C’est par un saisissement qu’Hélène Gaudy ouvre son récent Un monde sans rivage : le saisissement ressenti au musée Louisiana de Copenhague face à des images. Ces photographies qui figent la spectatrice et rompent le cours ordinaire, ce sont celles que l’on retrouva trente ans après qu’en 1897 Salomon August Andrée, Knut Fraenkel et Nils Strindberg échouèrent à atteindre le pôle Nord en ballon. Des images vieilles de plus de cent ans viennent l’atteindre et sont l’amorce d’un récit. Une énigme ou un mystère, et qui enjoignent l’écrivaine à enquêter.

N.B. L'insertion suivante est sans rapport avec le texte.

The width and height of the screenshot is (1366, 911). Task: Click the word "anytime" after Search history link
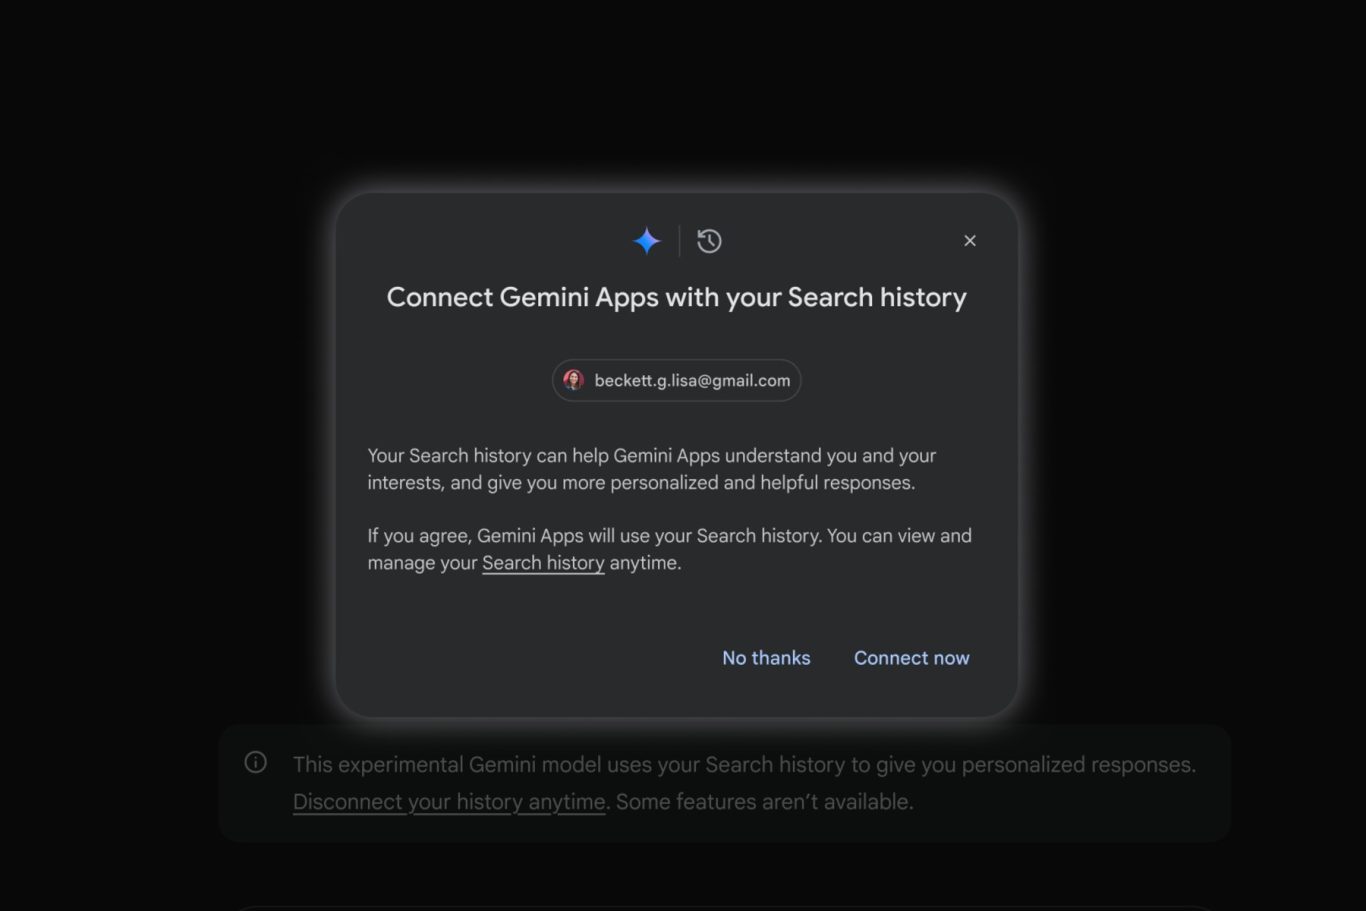(645, 563)
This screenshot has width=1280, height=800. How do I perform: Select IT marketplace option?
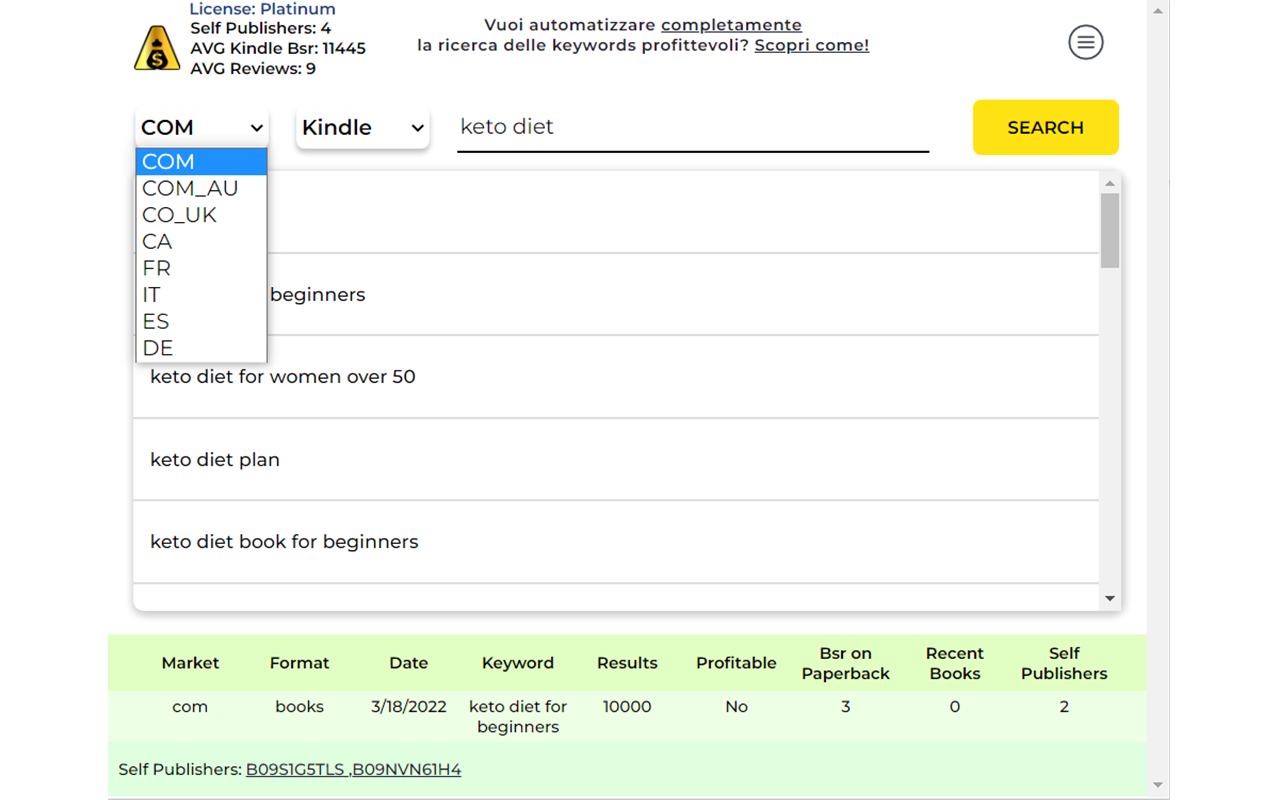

Pour retracer une expédition qui a très vite tourné au désastre, Hélène Gaudy compulse les archives et compose son récit comme un dispositif documentaire, entrelaçant bribes du journal de bord, description des photographies du voyage et parallèles avec d’autres tentatives aussi sidérantes. La fiction reste en permanence sous contrôle : à peine quelques élans de l’imagination pour tenter de comprendre avec empathie les motivations de ces trois dandys perdus au milieu des ours, ne renonçant pas aux bouteilles de champagne quand il faudrait voyager léger pour survivre à la banquise.

Si Hélène Gaudy enquête sur ces trois explorateurs dans le récent Un monde sans rivage, elle avait déjà arpenté un autre terrain d’investigation, emboîtant le pas à W.G. Sebald, dans Une île, une forteresse (2016) : la ville de Terezín. Entre parcours d’espace, collecte de témoignages et stratification de réminiscences littéraires, le livre interrogeait la persistance d’une mémoire du camp, en confrontant pratiques historiographiques, muséification de la ville et dynamiques d’une mémoire vive, pour se demander comment vivre aujourd’hui dans un tel lieu, quelle identité se composer dans cet espace traversé de hantises et de faux-semblants qu’est Terezín, présenté par les nazis comme un ghetto modèle.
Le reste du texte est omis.